Records for the exercise:
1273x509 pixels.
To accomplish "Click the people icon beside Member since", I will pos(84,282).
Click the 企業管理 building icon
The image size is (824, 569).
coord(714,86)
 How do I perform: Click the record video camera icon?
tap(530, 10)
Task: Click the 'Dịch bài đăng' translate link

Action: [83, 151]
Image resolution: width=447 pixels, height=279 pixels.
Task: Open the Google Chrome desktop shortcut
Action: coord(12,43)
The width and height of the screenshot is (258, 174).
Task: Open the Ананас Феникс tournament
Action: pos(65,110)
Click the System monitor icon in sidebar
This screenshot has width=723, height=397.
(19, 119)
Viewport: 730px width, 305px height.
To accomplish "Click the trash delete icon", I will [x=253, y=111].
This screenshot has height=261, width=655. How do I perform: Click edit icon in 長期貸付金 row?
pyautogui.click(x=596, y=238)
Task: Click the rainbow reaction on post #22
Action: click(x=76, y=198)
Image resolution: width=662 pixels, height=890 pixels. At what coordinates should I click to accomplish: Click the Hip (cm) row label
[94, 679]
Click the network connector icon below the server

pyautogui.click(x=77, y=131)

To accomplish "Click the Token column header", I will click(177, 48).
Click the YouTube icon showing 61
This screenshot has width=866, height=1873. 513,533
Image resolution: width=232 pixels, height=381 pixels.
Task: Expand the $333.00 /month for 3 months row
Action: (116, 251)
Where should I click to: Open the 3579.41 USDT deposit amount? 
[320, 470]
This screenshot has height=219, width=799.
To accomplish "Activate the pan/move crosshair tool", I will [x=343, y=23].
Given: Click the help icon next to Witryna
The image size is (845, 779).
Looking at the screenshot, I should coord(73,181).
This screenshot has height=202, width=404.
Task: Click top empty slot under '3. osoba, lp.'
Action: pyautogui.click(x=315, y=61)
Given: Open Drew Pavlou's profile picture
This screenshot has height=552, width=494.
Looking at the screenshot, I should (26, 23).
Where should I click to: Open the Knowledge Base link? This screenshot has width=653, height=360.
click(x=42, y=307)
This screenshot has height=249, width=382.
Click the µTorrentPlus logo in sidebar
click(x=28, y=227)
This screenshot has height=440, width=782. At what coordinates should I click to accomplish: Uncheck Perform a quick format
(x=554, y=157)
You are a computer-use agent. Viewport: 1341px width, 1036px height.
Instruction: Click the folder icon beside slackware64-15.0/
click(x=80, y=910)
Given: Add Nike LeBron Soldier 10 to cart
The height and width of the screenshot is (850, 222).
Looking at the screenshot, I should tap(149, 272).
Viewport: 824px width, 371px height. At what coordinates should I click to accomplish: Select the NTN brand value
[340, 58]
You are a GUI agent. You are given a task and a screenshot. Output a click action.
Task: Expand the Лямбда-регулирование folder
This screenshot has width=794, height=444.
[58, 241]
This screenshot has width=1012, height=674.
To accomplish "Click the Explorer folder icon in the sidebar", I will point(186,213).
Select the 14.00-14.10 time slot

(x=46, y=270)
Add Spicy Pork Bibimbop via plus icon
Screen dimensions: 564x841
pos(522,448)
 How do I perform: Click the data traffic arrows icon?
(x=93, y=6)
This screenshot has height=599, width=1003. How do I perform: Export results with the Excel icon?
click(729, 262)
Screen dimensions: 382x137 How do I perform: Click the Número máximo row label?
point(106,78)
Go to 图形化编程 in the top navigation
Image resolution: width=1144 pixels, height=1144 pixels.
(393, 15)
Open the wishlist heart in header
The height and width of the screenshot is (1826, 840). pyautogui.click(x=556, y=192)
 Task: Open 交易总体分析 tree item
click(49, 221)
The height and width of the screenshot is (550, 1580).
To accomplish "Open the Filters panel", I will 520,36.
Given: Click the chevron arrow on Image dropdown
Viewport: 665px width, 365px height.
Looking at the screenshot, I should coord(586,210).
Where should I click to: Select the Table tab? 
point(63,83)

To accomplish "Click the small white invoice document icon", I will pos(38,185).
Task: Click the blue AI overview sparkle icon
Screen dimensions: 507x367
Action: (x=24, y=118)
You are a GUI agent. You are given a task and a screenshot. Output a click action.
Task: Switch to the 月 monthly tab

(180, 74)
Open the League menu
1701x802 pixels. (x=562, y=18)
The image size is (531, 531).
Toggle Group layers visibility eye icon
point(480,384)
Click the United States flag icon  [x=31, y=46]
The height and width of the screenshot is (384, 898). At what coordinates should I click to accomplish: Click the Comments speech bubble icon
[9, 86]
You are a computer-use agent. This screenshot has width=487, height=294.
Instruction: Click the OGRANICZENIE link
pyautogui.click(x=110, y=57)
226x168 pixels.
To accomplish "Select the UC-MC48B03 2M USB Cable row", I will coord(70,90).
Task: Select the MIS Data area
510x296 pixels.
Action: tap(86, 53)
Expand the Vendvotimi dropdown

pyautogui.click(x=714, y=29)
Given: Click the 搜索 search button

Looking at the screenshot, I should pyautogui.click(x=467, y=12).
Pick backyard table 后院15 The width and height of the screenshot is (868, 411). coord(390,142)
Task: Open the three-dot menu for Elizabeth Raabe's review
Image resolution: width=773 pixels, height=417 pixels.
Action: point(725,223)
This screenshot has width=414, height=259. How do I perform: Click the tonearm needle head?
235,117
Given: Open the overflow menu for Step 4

Your instructions:
The full listing above should be reproduced exactly.

Solution for this task:
1273x509 pixels.
To accomplish "Click the people icon beside Member since", I will pos(84,282).
Click the 企業管理 building icon
The image size is (824, 569).
coord(714,86)
 How do I perform: Click the record video camera icon?
tap(530, 10)
Task: Click the 'Dịch bài đăng' translate link

Action: [83, 151]
Image resolution: width=447 pixels, height=279 pixels.
Task: Open the Google Chrome desktop shortcut
Action: coord(12,43)
The width and height of the screenshot is (258, 174).
Task: Open the Ананас Феникс tournament
Action: pos(65,110)
Click the System monitor icon in sidebar
This screenshot has width=723, height=397.
(19, 119)
Viewport: 730px width, 305px height.
To accomplish "Click the trash delete icon", I will [x=253, y=111].
This screenshot has height=261, width=655. How do I perform: Click edit icon in 長期貸付金 row?
pyautogui.click(x=596, y=238)
Task: Click the rainbow reaction on post #22
Action: click(x=76, y=198)
Image resolution: width=662 pixels, height=890 pixels. At what coordinates should I click to accomplish: Click the Hip (cm) row label
[94, 679]
Click the network connector icon below the server

pyautogui.click(x=77, y=131)

To accomplish "Click the Token column header", I will click(177, 48).
Click the YouTube icon showing 61
This screenshot has width=866, height=1873. 513,533
Image resolution: width=232 pixels, height=381 pixels.
Task: Expand the $333.00 /month for 3 months row
Action: (116, 251)
Where should I click to: Open the 3579.41 USDT deposit amount? 
[320, 470]
This screenshot has height=219, width=799.
To accomplish "Activate the pan/move crosshair tool", I will [x=343, y=23].
Given: Click the help icon next to Witryna
The image size is (845, 779).
Looking at the screenshot, I should coord(73,181).
This screenshot has height=202, width=404.
Task: Click top empty slot under '3. osoba, lp.'
Action: pyautogui.click(x=315, y=61)
Given: Open Drew Pavlou's profile picture
This screenshot has height=552, width=494.
Looking at the screenshot, I should (26, 23).
Where should I click to: Open the Knowledge Base link? This screenshot has width=653, height=360.
click(x=42, y=307)
This screenshot has height=249, width=382.
Click the µTorrentPlus logo in sidebar
click(x=28, y=227)
This screenshot has height=440, width=782. At what coordinates should I click to accomplish: Uncheck Perform a quick format
(x=554, y=157)
You are a computer-use agent. Viewport: 1341px width, 1036px height.
Instruction: Click the folder icon beside slackware64-15.0/
click(x=80, y=910)
Given: Add Nike LeBron Soldier 10 to cart
The height and width of the screenshot is (850, 222).
Looking at the screenshot, I should tap(149, 272).
Viewport: 824px width, 371px height. At what coordinates should I click to accomplish: Select the NTN brand value
[340, 58]
You are a GUI agent. You are given a task and a screenshot. Output a click action.
Task: Expand the Лямбда-регулирование folder
This screenshot has width=794, height=444.
[58, 241]
This screenshot has width=1012, height=674.
To accomplish "Click the Explorer folder icon in the sidebar", I will point(186,213).
Select the 14.00-14.10 time slot

(x=46, y=270)
Add Spicy Pork Bibimbop via plus icon
Screen dimensions: 564x841
pos(522,448)
 How do I perform: Click the data traffic arrows icon?
(x=93, y=6)
This screenshot has height=599, width=1003. How do I perform: Export results with the Excel icon?
click(729, 262)
Screen dimensions: 382x137 How do I perform: Click the Número máximo row label?
point(106,78)
Go to 图形化编程 in the top navigation
Image resolution: width=1144 pixels, height=1144 pixels.
(393, 15)
Open the wishlist heart in header
The height and width of the screenshot is (1826, 840). pyautogui.click(x=556, y=192)
 Task: Open 交易总体分析 tree item
click(49, 221)
The height and width of the screenshot is (550, 1580).
To accomplish "Open the Filters panel", I will 520,36.
Given: Click the chevron arrow on Image dropdown
Viewport: 665px width, 365px height.
Looking at the screenshot, I should coord(586,210).
Where should I click to: Select the Table tab? 
point(63,83)

To accomplish "Click the small white invoice document icon", I will pos(38,185).
Task: Click the blue AI overview sparkle icon
Screen dimensions: 507x367
Action: (x=24, y=118)
You are a GUI agent. You are given a task and a screenshot. Output a click action.
Task: Switch to the 月 monthly tab

(180, 74)
Open the League menu
1701x802 pixels. (x=562, y=18)
The image size is (531, 531).
Toggle Group layers visibility eye icon
point(480,384)
Click the United States flag icon  [x=31, y=46]
The height and width of the screenshot is (384, 898). At what coordinates should I click to accomplish: Click the Comments speech bubble icon
[9, 86]
You are a computer-use agent. This screenshot has width=487, height=294.
Instruction: Click the OGRANICZENIE link
pyautogui.click(x=110, y=57)
226x168 pixels.
To accomplish "Select the UC-MC48B03 2M USB Cable row", I will coord(70,90).
Task: Select the MIS Data area
510x296 pixels.
Action: tap(86, 53)
Expand the Vendvotimi dropdown

pyautogui.click(x=714, y=29)
Given: Click the 搜索 search button

Looking at the screenshot, I should pyautogui.click(x=467, y=12).
Pick backyard table 后院15 The width and height of the screenshot is (868, 411). coord(390,142)
Task: Open the three-dot menu for Elizabeth Raabe's review
Image resolution: width=773 pixels, height=417 pixels.
Action: point(725,223)
This screenshot has width=414, height=259. How do I perform: Click the tonearm needle head?
235,117
Given: Open the overflow menu for Step 4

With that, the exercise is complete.